We believe that in the field of hyperbaric medicine it is important to make decisions based on all available evidence, and not only rely on large trials, which – for the reasons stated above – are difficult to perform. Evidence from pathophysiology, case reports, observational studies, and randomized clinical trials should be synthetized. Even though our study includes only seven studies in total, of which two were clinical trials, we still felt an important need to perform this review and to draw conclusions from it.

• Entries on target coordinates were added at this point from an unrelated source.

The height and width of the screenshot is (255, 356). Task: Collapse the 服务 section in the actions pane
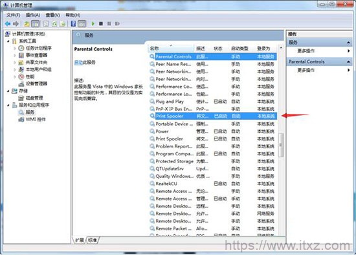[x=348, y=43]
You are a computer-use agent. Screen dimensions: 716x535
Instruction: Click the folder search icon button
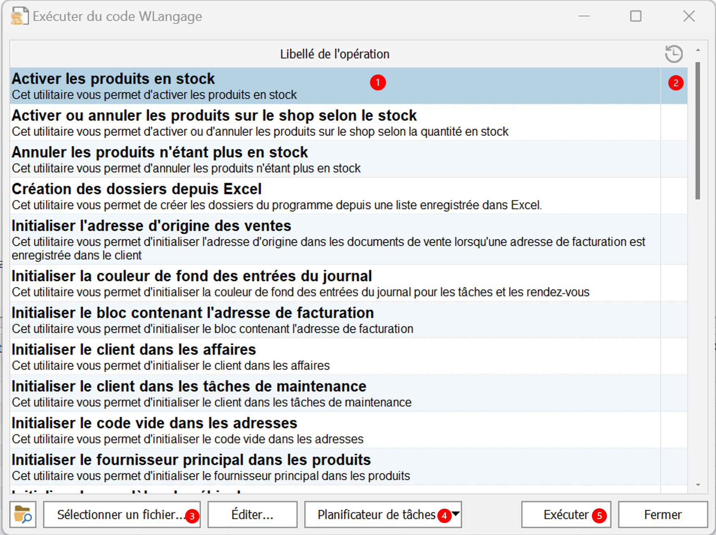[x=23, y=514]
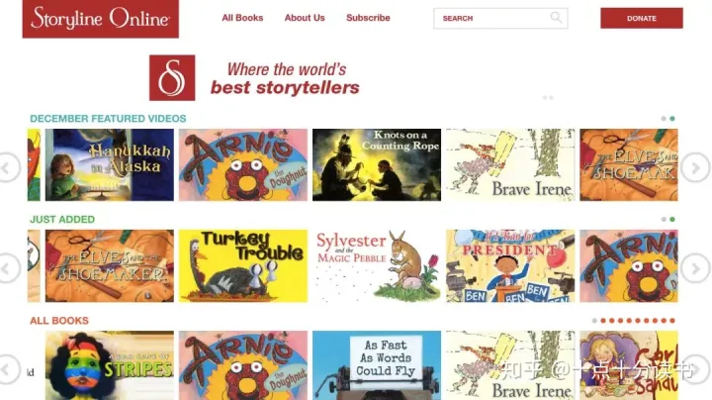Show previous Just Added books with left arrow
The image size is (712, 400).
point(8,268)
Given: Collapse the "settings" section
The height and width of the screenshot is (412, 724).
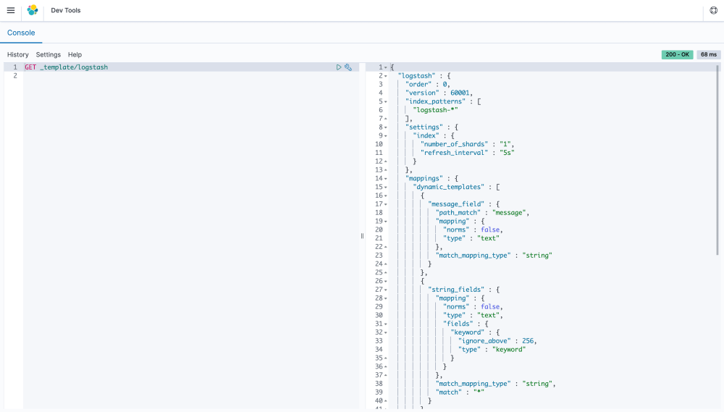Looking at the screenshot, I should point(386,127).
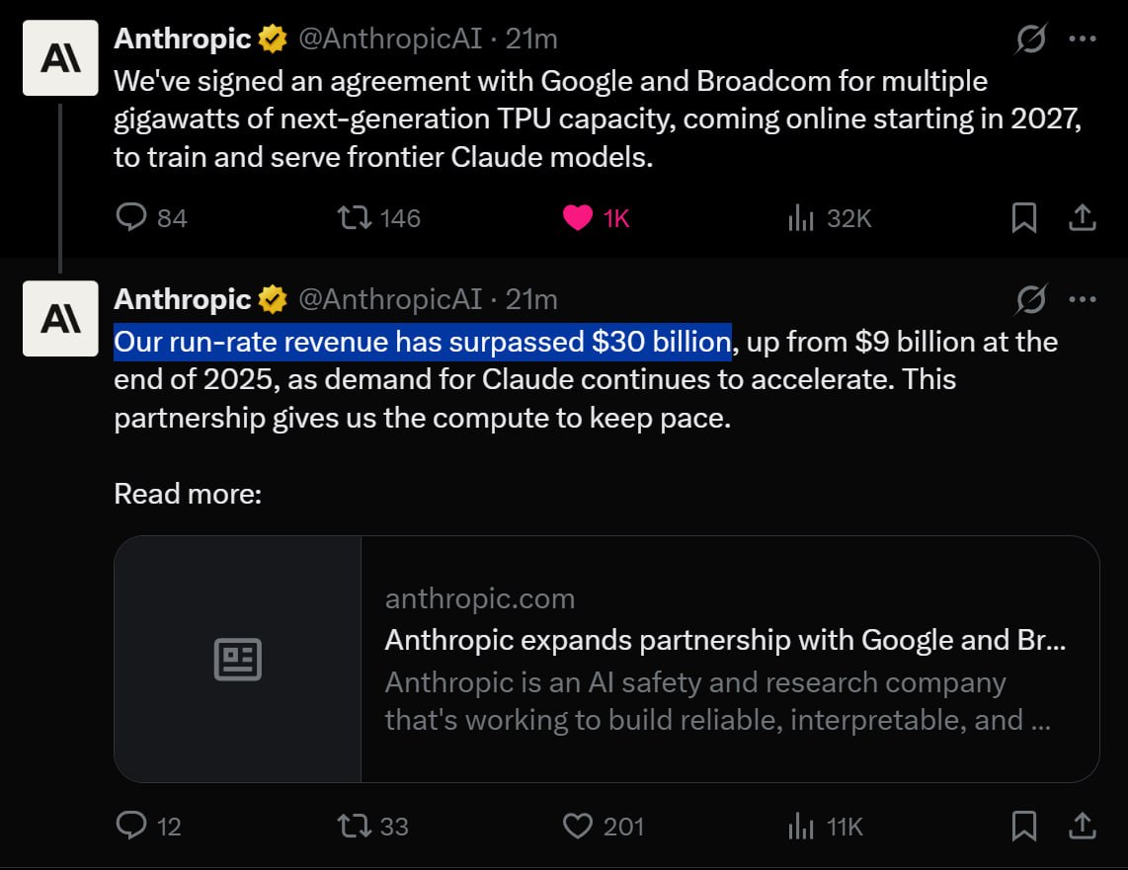The height and width of the screenshot is (870, 1128).
Task: Click the link card article thumbnail
Action: click(238, 659)
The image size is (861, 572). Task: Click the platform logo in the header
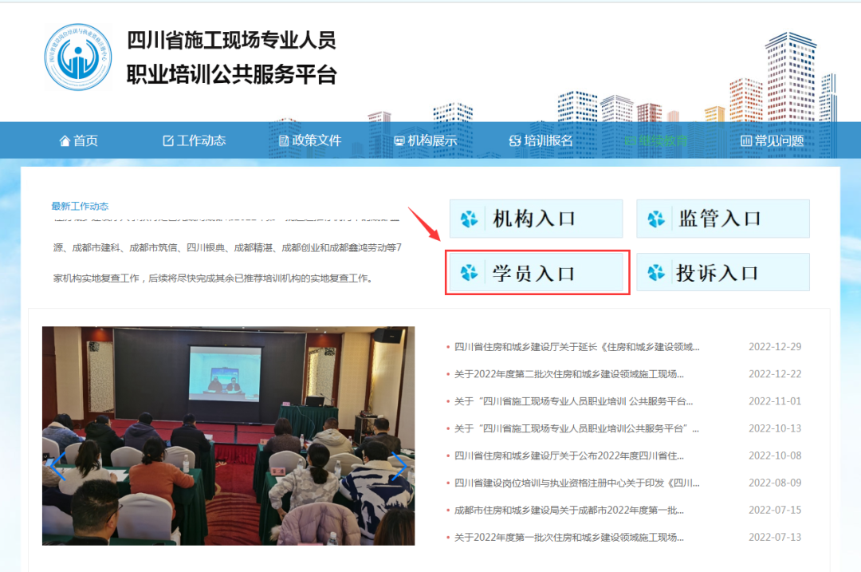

Future studies should prioritize the development of standardized protocols for HBOT in the management of severe lower limb injuries, enhancing the reproducibility of the treatment and facilitating comparisons between the studies. Combing these standardized protocols with data from snapshot audits could advance the understanding of HBOT’s efficacy in severe lower limb injuries [29].

Limitations

This review holds several limitations. Firstly, the included studies lack comprehensive data, notably regarding follow-up duration, thereby complicating the evaluation of long-term functional and psychosocial outcomes after HBOT and after standard care alone. Also, the unavailability of the full text of Matos et al. resulted in the inclusion of an abstract, compromising the quality of this study due to the inability to access all information. Moreover, the majority of included studies were small case reports and series including a relatively limited number of patients, potentially influencing observed effects and restricting the generalizability of findings. Furthermore, variations in time from injury until surgery, the initiation of the first HBOT session, as well as differences in HBOT protocols and number of HBOT sessions among the studies, contributed to existing heterogeneity. At last, it is important to note that, except for Millar et al., the remaining studies span a decade or more, during which standard trauma care significantly evolved. This evolution potentially reduces the relevance of older findings, posing a challenge in weighing their outcomes. Despite these limitations, this systematic review provides novel insights into the treatment of acute lower limb injuries with HBOT.

Conclusion

Based on the seven studies included in this review, the addition of HBOT to standard trauma care seems to have a beneficial effect on wound healing in crush-associated severe lower limb soft tissue injuries.